Demand for locally produced food is far outstripping supply. In my 30 years farming and marketing locally, this was our best year ever. More telling is that there has been no big "bubble" but just steady growth over that entire time. And throughout this fall there was a steady drumbeat -- like never before -- from those wishing to buy our local produce next season. I hear from other farmers around the state and other regions the very same thing.
What is making it thrive are some fundamental factors. Certainly these would lead one to think the boom isn't some flash-in-the-pan phenomenon but a truly sustainable movement.
It all starts with a geometrically increasing consumer base which "gets it" -- that real food from local sources can, and does, promote health. That spending those food dollars for local foods promotes many things most of us want -- the freshest things the earth can provide for our table at a reasonable price; the comfort of knowing where our food has come from and how it was produced, i.e. transparency and trust; and beautiful agricultural landscapes in one's vicinity. Locally produced food does all these things while tasting so ... good.
Observing firsthand the connection between our physical world and our own sustenance, i.e. having farms nearby, gives citizens a sense of peace, security and well-being. The practice of agriculture models characteristics in the human spirit that are worth encouraging -- hard work, honesty, connectedness, thrift, adaptability, inventiveness, recognition of the divine, artistry in the aesthetics of place and responsibility.

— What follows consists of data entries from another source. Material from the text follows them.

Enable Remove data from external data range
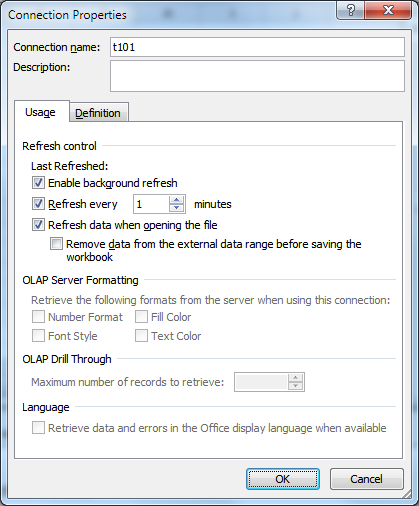Screen dimensions: 419x506 56,244
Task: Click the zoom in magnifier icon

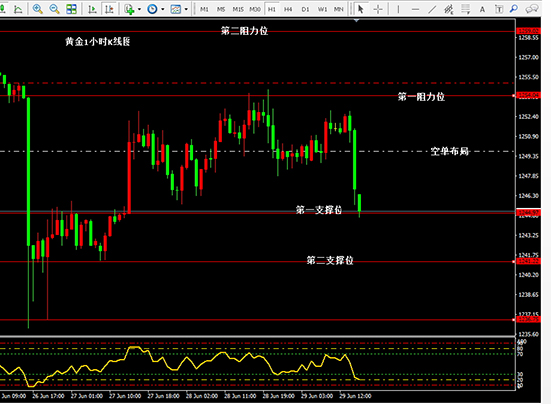Action: (37, 9)
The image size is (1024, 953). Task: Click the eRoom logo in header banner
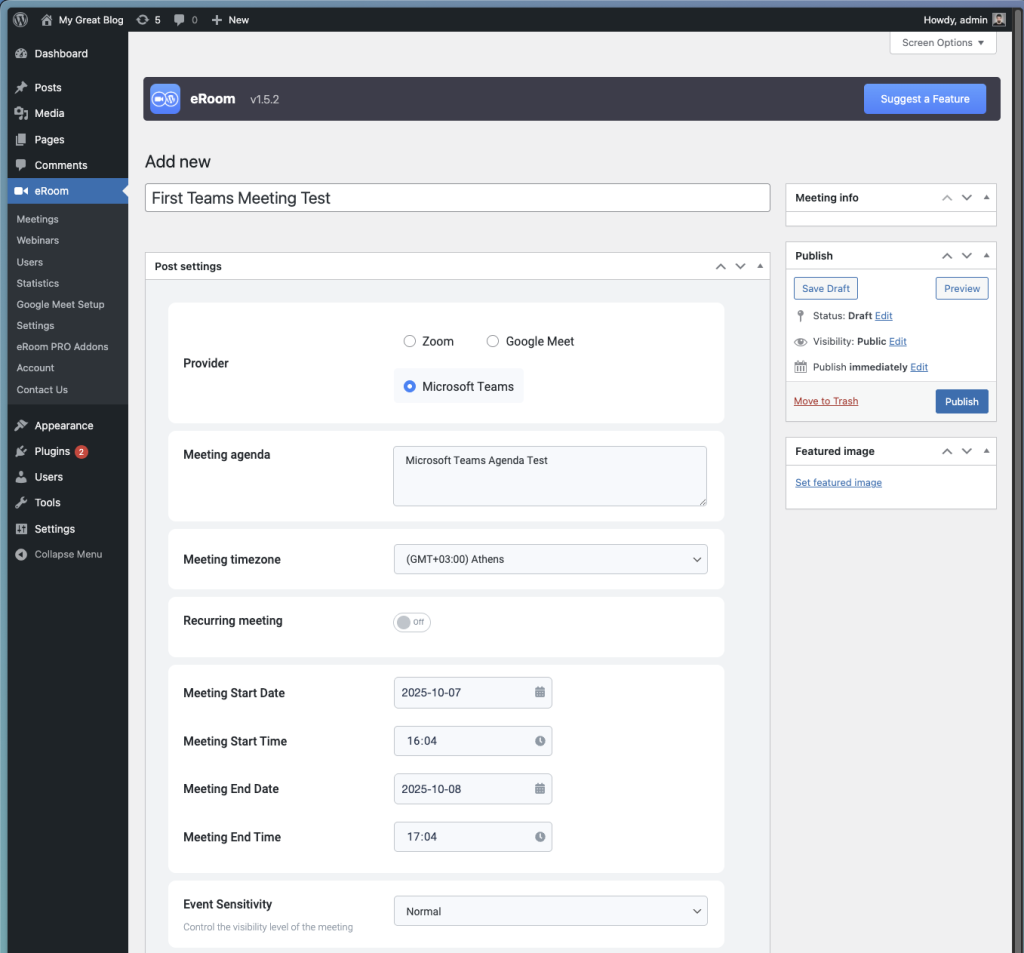(164, 99)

Yes, we can try to teach these things to our children in our educational institutions, but immersion is always the best teaching method. Farming exerts far more influence on the quality of our lives than even mere dollars would suggest. People are rediscovering this and the fact they value it is attested by this explosion of local food sales.
Agriculture is well-known for recycling dollars many times over as they percolate through the local economy. According to a Penn State University study, farms exact less in terms of municipal services per dollar of tax collected than any other type of land use. Using Ross Perot's words, local farms don't create a "giant sucking sound" of jobs leaving the country, but just the reverse.
Now, I said earlier that this local food is provided at a "reasonable" price. This is not the same as food provided inexpensively.
The willingness of the consuming public to pay a fair price for food reflects a fundamental change. They see nutritious food is actually a bargain when compared with purchasing cheap food which is deleterious to health, or food which is shipped astronomical distances incurring hidden costs of environmental degradation and energy dependency.
Several factors can impede this unfolding ag revolution and opportunity. One is the loss of local, small-scale food processing facilities -- slaughterhouses and butcher shops, particularly. And the other is the loss of young people to enter the field (no pun intended) who've had the experience of growing up on farms.
The first might be addressed with revamping inspection regulations and would be an excellent place to spend some of those federal infrastructure dollars. Both impediments will be addressed as talent is drawn to the good agricultural and ag infrastructure opportunities.
Maybe that other economy could take some lessons from the simple economics of good old-fashioned horse sense.
I'm always amazed how deep the real pockets of our diversified Pennsylvania farmers are. It's not paper wealth that has been created but the durable hard capital of topsoil, woodlots, cattle, orchards, fences, barns and machinery.
It's pretty typical of these farmers not to live beyond their means, to be adverse to borrowing, to take responsibility, to see beyond rhetoric and schemes too good to be true, and rather than expecting a free lunch, they provide it. Instead of spending their grandchildren's inheritance, they build it.
The "real" economy seems to have forgotten these basic lessons.
Don Kretschmann is an organic farmer from New Sewickley Township in Beaver County, Pennsylvania. He serves on board of directors of Pennsylvania Association for Sustainable Agriculture. This article first appeared in the Pittsburgh Post-Gazette.